**Directions:**
1. According to the Black Ice text, why did many black players in the Colored Hockey League step away from the game? Answer in one to three sentences.
2. Answer these questions from the Black Ice text:
(a) During what years did the Colored Hockey League exist?
(b) For how much money are the producers and their team being sued?
(c) For which film was director Hubert Davis an Oscar nominee?
3. Copy everything in the Black Ice text from "The documentary also" down to "the Canadian identity.".

**Excerpted text:**
↓↓↓
While many recognize Willie O’Ree as the first black hockey player, Black Ice–with help from O’Ree himself–tells the story of Herb Carnegie, who, by all accounts, was one of the best players to touch the ice at the time. He was good enough for the Toronto Maple Leafs and then-owner Conn Smythe to notice him. But, there was one problem: he was black, and Smythe’s racist views prevailed, never giving Carnegie, who was then 18, a shot at the big league.

Allegedly, Smythe went so far as saying he’d give any person $10,000 who could “turn Carnegie white.” The film cuts to Carnegie’s response in a CBC interview from 2009, a decade before he passed. “How would you feel?” he said, fighting tears. “I can’t forget it. Because he cut my knees off. He broke my legs. It’s horrible. So I don’t want people to go through that.”

The documentary also details the history of Atlantic Canada’s Colored Hockey League, which existed in the province of Nova Scotia from 1895 to the early 1930s. Brothers George and Darril Fosty detail many of the hockey techniques invented in the Colored Hockey League, from the slapshot to the goaltender’s ability to get down onto the ice to make saves. In Black Ice, they also recount the dismantling of the league as a result of the white players’ intervention and the gentrification of the Halifax area, forcing many of the black players to step away from the game that connected them to the Canadian identity.

Using the history of the Colored Hockey League, though, got Black Ice producers Drake and LeBron James into legal trouble. The pair and their team are being sued for $10 million over intellectual property rights. Legal documents filed in Manhattan state that NBA executive director Billy Hunter holds “the exclusive legal rights to produce any film about the Coloured Hockey League that existed from 1895 to the 1930s.”

“While the defendants LeBron James, Drake and Maverick Carter [LeBron’s business partner] are internationally known and renowned in their respective fields of basketball and music, it does not afford them the right to steal another’s intellectual property,” the lawsuit continues. Regardless, Black Ice continued its week-long premiere festivities at TIFF, complete with Q&As with Aliu, Tinker, Herb Carnegie’s daughter, and director Hubert Davis, who was an Oscar nominee for Hardwood.
↑↑↑
(Element lookup records)
↓↓↓
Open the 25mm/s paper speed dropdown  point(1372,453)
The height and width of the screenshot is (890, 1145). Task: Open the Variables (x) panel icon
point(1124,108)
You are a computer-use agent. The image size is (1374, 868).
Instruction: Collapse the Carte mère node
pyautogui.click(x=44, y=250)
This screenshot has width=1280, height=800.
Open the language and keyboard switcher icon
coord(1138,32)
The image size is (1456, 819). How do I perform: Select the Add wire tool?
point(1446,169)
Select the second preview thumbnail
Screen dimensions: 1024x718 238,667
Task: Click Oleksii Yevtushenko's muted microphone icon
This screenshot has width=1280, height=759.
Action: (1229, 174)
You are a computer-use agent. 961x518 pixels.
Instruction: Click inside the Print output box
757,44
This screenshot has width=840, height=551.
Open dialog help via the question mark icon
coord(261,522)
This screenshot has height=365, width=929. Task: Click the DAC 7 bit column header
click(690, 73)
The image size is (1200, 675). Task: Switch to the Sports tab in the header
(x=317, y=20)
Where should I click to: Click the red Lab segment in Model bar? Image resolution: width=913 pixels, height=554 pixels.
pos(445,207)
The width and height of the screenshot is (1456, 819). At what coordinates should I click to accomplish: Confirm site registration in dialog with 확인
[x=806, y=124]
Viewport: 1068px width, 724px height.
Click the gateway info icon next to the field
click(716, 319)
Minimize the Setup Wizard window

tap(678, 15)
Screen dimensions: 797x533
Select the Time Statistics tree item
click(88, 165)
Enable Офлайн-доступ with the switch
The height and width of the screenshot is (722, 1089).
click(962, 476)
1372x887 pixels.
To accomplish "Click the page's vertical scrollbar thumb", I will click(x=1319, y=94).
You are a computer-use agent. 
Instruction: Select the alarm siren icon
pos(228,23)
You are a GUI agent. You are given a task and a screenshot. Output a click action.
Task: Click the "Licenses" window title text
↑↑↑
**Answers to the exercise:**
1. The league was dismantled because of the white players' intervention and the gentrification of the Halifax area. That forced many black players to step away from the game that had connected them to the Canadian identity.

2.
(a) From 1895 to the early 1930s.
(b) $10 million.
(c) Hardwood.

3.
The documentary also details the history of Atlantic Canada’s Colored Hockey League, which existed in the province of Nova Scotia from 1895 to the early 1930s. Brothers George and Darril Fosty detail many of the hockey techniques invented in the Colored Hockey League, from the slapshot to the goaltender’s ability to get down onto the ice to make saves. In Black Ice, they also recount the dismantling of the league as a result of the white players’ intervention and the gentrification of the Halifax area, forcing many of the black players to step away from the game that connected them to the Canadian identity.